PONOROGO – Hamparan sawah yang selama puluhan tahun menjadi penyangga pangan di sejumlah wilayah Ponorogo perlahan mulai berubah wajah. Sebagian lahan kini beralih menjadi kawasan permukiman, pertokoan, hingga gudang usaha. Perubahan itu membawa konsekuensi yang tidak sederhana bagi para petani.

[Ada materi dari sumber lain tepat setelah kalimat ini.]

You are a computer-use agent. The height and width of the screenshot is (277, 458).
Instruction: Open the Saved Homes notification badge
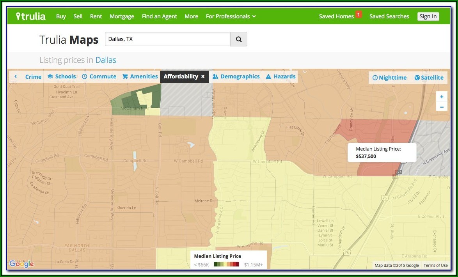point(359,15)
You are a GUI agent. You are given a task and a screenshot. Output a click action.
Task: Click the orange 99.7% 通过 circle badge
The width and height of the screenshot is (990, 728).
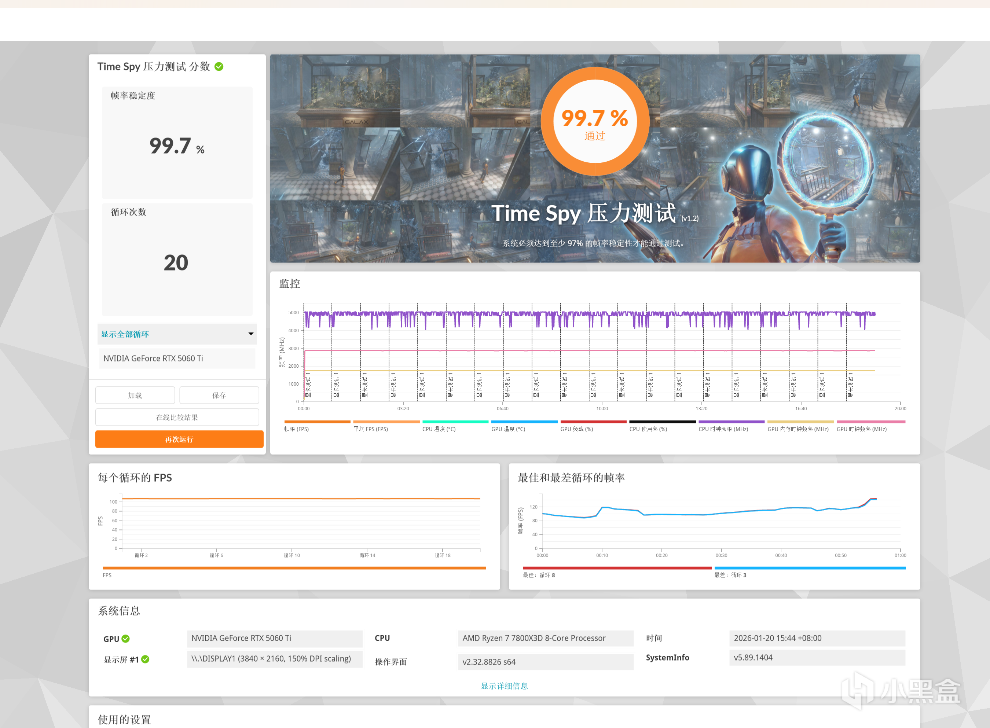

Dalam beberapa tahun terakhir, petani mengaku semakin sulit mempertahankan lahan. Nilai jual tanah yang tinggi membuat sebagian pemilik memilih menjual sawah mereka. Di sisi lain, generasi muda dinilai semakin sedikit yang tertarik meneruskan pekerjaan sebagai petani.

Pengamat pertanian menilai fenomena tersebut perlu diantisipasi melalui perlindungan lahan pertanian produktif dan peningkatan kesejahteraan petani. Jika tidak, produktivitas pangan daerah berpotensi menurun dalam jangka panjang.

Pemerintah daerah disebut perlu menyeimbangkan kebutuhan pembangunan dengan keberlanjutan sektor pertanian sebagai salah satu penopang ekonomi masyarakat.